+++ Extracted text
Pfizer's blockbuster hopeful Xeljanz sets up Humira challenge

It's a banner day for Pfizer ($PFE): The drugmaker's new rheumatoid arthritis drug tofacitinib, one of its leading hopes for sales growth, finally won its approval from the FDA. Now dubbed Xeljanz, the oral treatment carries a list price of $2,055 per 30-day supply, or about $24,000 per year. And it's expected to eventually hit $3 billion in sales.

That's a long way from the $12 billion Lipitor yielded in 2010, its last full year without generic competition. But it's almost as much as Pfizer garnered from its second-best selling product last year, Lyrica, which brought in $3.7 billion.

Xeljanz is an entirely new type of RA drug--a Janus kinase inhibitor. It's approved for patients who can't tolerate treatment with the standard pill, methotrexate, or haven't fully responded to it. The drug comes with some heavy-duty warnings about infection risks, but so do its high-powered rivals. Besides the boxed warning on Xeljanz's label, FDA is requiring Pfizer to conduct a post-marketing study to gauge the drug's risks of heart disease, cancer and serious infections. The study will look at two different doses, the 5 mg dose FDA approved and the 10 mg dose it didn't.
++++++
+++ Supplied material
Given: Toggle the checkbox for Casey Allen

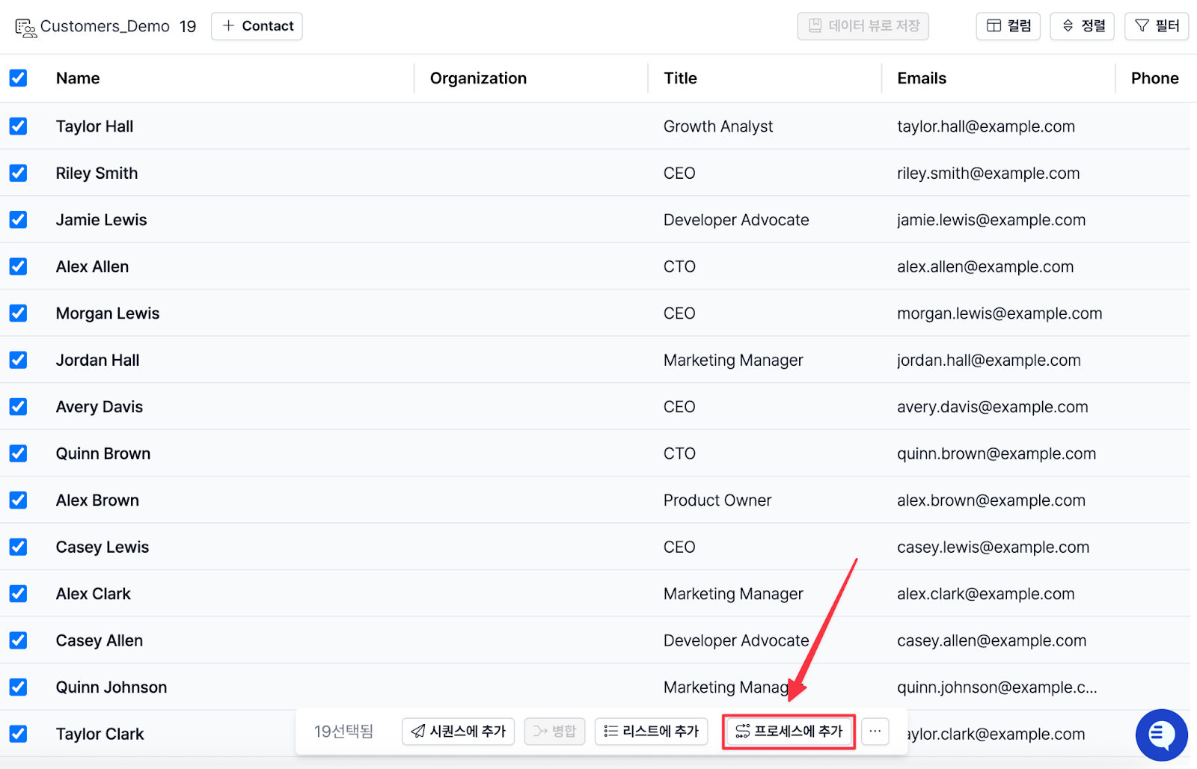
++++++
▶ [Activity]:
Please resume the article on the FDA approval of Pfizer's Xeljanz, starting right after its last sentence.

▶ [Exercise response]:
Now that FDA has given its blessing, Xeljanz will enter a huge market; as Reuters points out, RA treatments account for about $20 billion in sales annually. But the Pfizer drug also has competition, in the form of widely used TNF-alpha inhibitors such as Remicade, from Johnson & Johnson ($JNJ), and Enbrel, which Pfizer has been co-marketing with Amgen ($AMGN) under a deal set to expire next year.

But the big question now is whether Xeljanz will take a bite out of the Big Kahuna of TNF-alpha drugs--Humira. The Abbott Laboratories ($ABT) therapy, soon to be spun off with the company's AbbVie pharma division, is fast becoming the best-selling drug in the world, with more than $8 billion in 2011 revenues. AbbVie is counting on it to continue growing. In fact, AbbVie's near-term success pretty much depends on it. And the company has invested heavily in developing new indications, including a recently approved use in ulcerative colitis.

But Humira is, of course, an injectable drug. And its price is roughly the same as Xeljanz, at around $2,000 per month. Pfizer is betting that Xeljanz will gain an edge from its convenient pill form as well as its novel mechanism of action. Some analysts agree. Sanford Bernstein's Tim Anderson doesn't see patients switching to Xeljanz from injectables if the latter are working, but new patients "might prefer an oral therapy versus one that requires needle-based delivery."

Bernstein has pegged Xeljanz's peak sales at $2.5 billion, Reuters says. But he also figures that sales could easily top that if Xeljanz wins approvals for other inflammatory diseases, such as psoriasis, Crohn's disease and ulcerative colitis, a la Humira.